--- Supplied entries ---
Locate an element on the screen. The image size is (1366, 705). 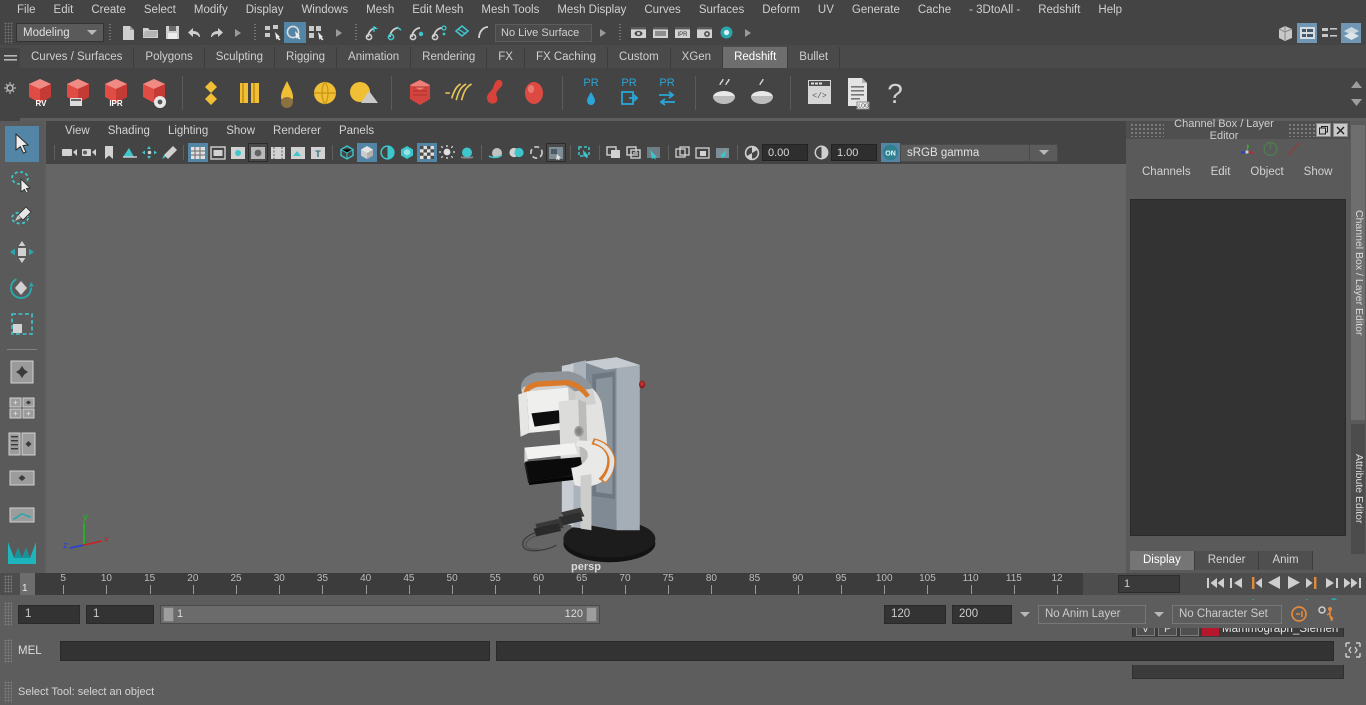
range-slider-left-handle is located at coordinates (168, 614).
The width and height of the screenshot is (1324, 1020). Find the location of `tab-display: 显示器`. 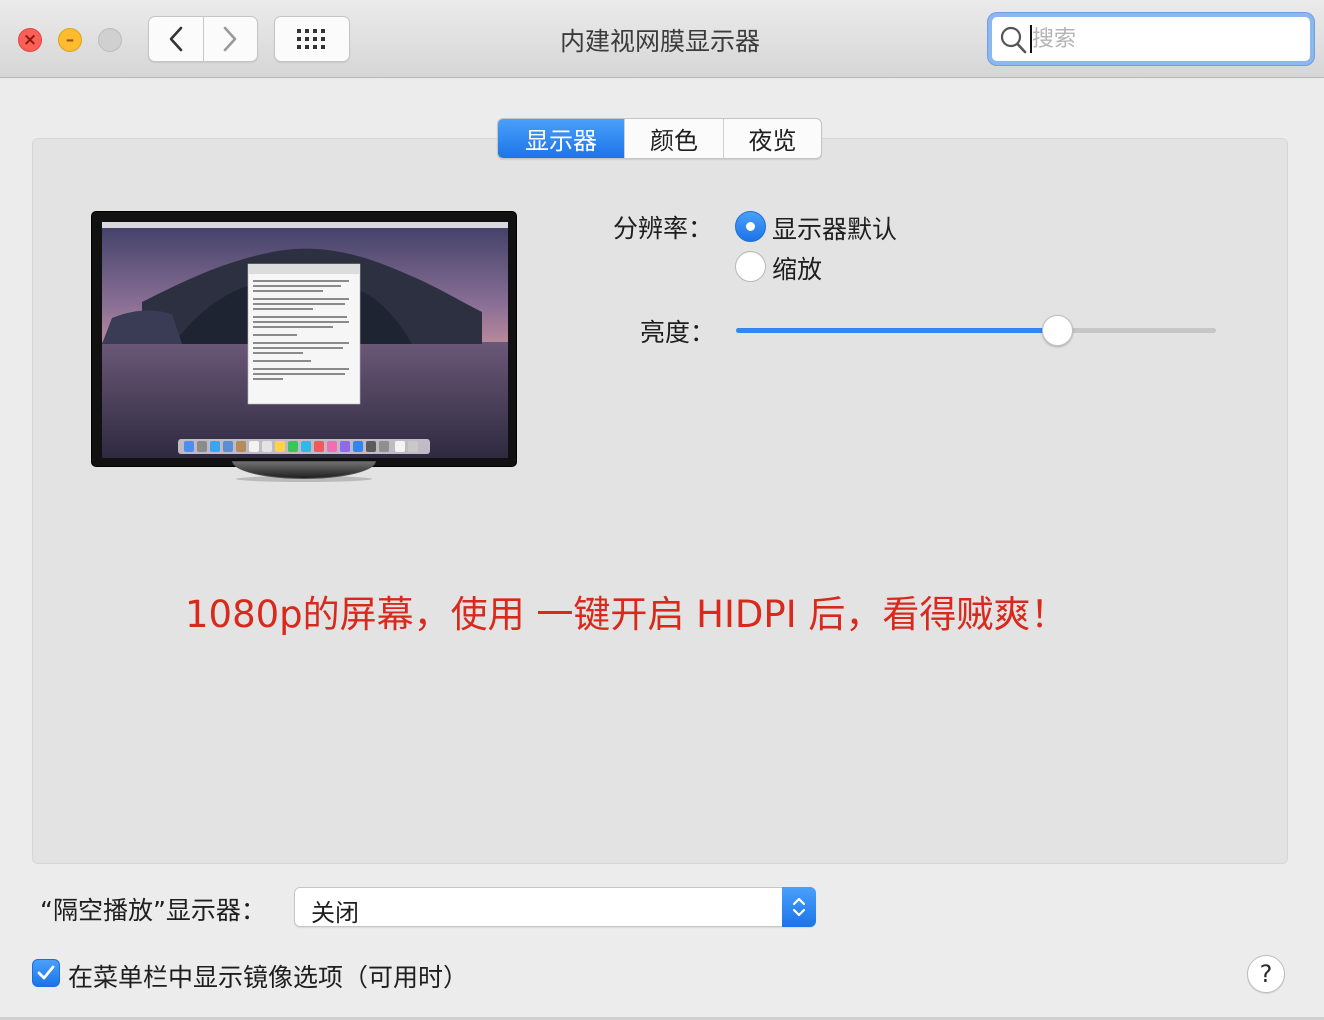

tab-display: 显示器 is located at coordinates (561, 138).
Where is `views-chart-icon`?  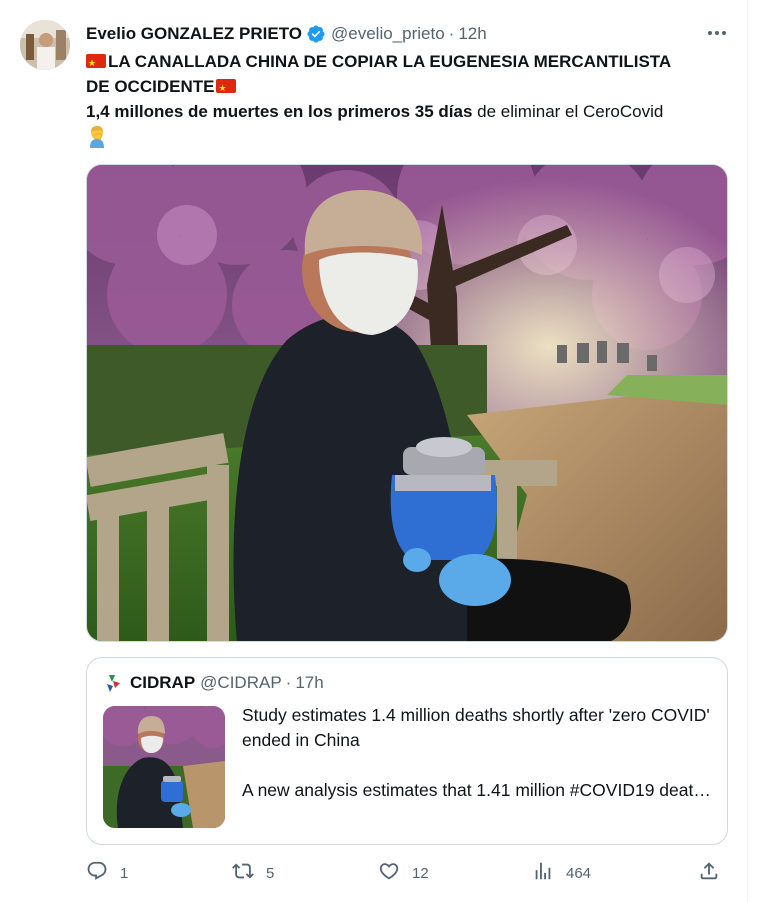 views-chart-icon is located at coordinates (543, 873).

...

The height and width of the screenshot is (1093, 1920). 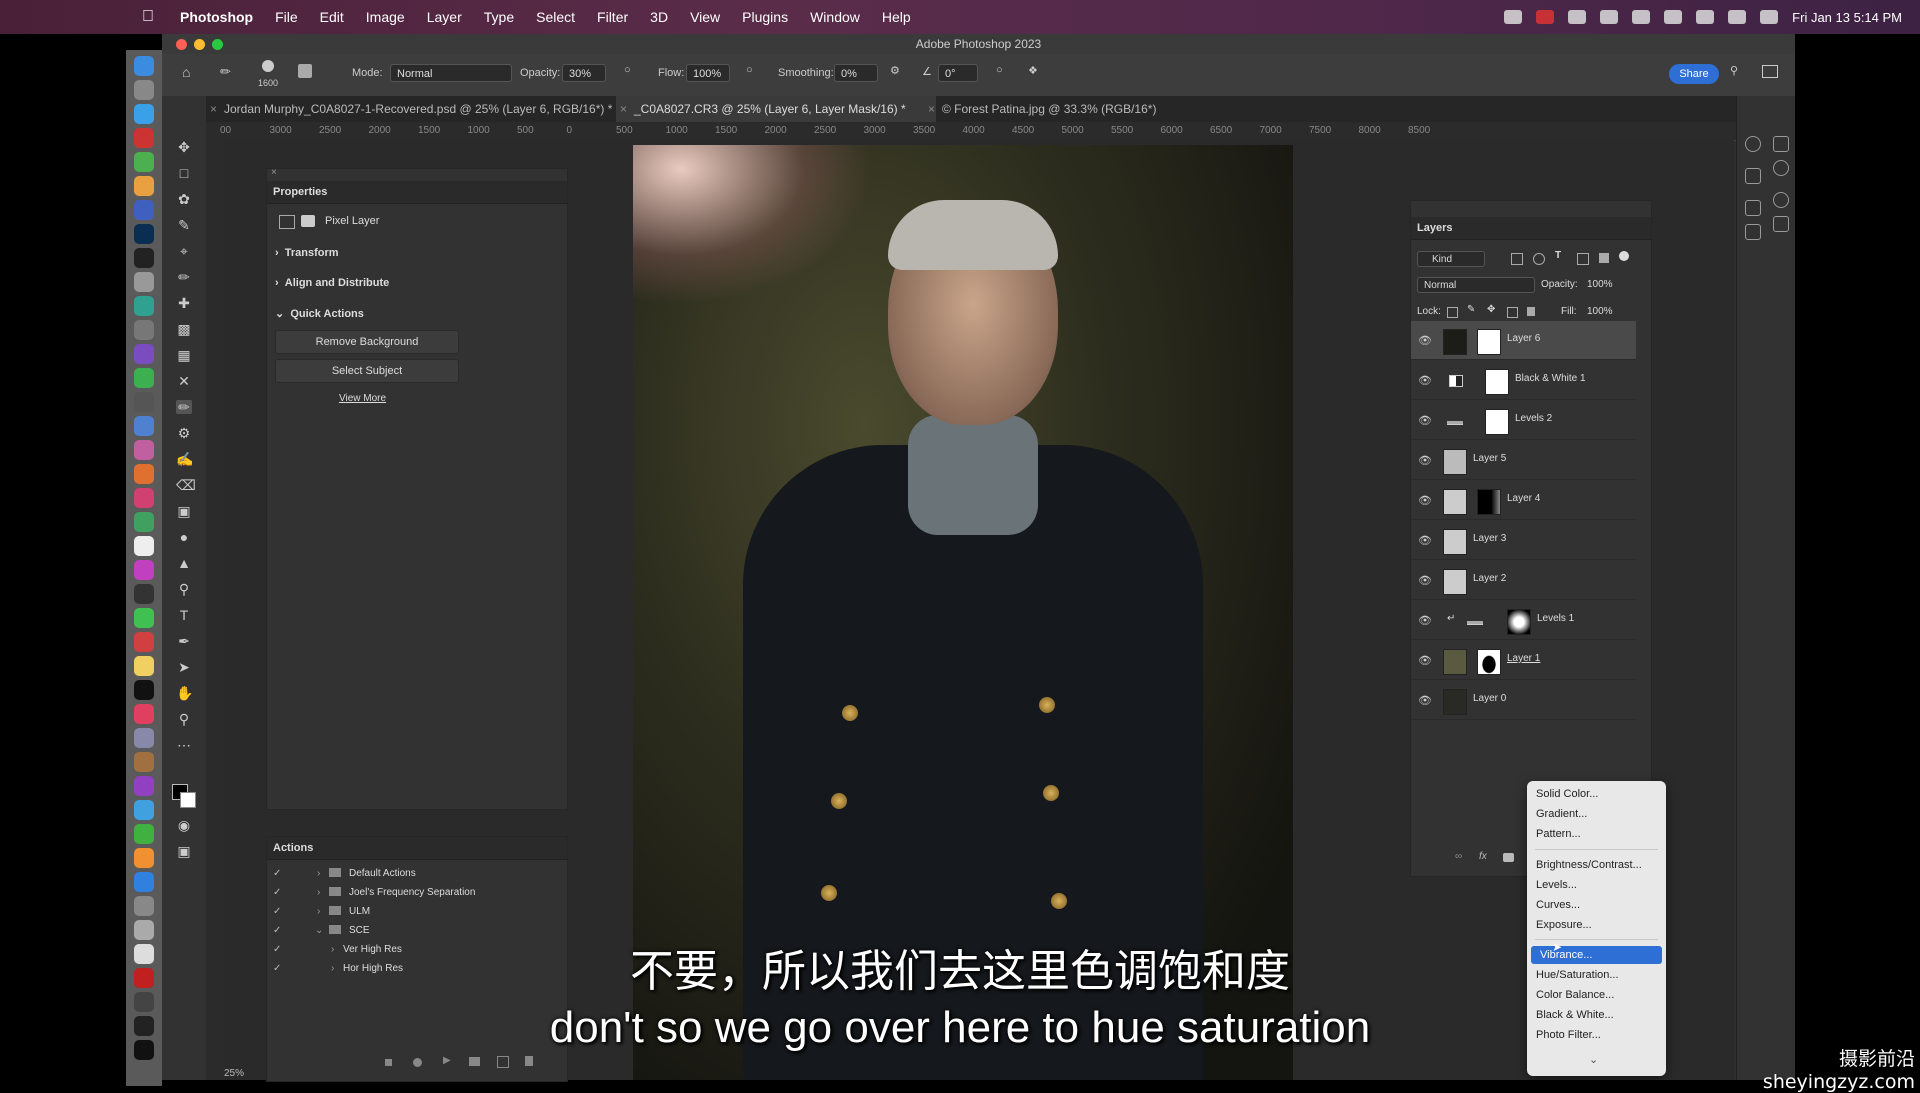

---

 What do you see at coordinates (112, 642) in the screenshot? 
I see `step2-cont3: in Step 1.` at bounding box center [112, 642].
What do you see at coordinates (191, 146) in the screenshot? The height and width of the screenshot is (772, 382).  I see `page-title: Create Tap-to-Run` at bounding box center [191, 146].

--- Action item ---
How many lines in the entries above contain the word "bounding"? Reply with the number alone.

--- Output of the task ---
2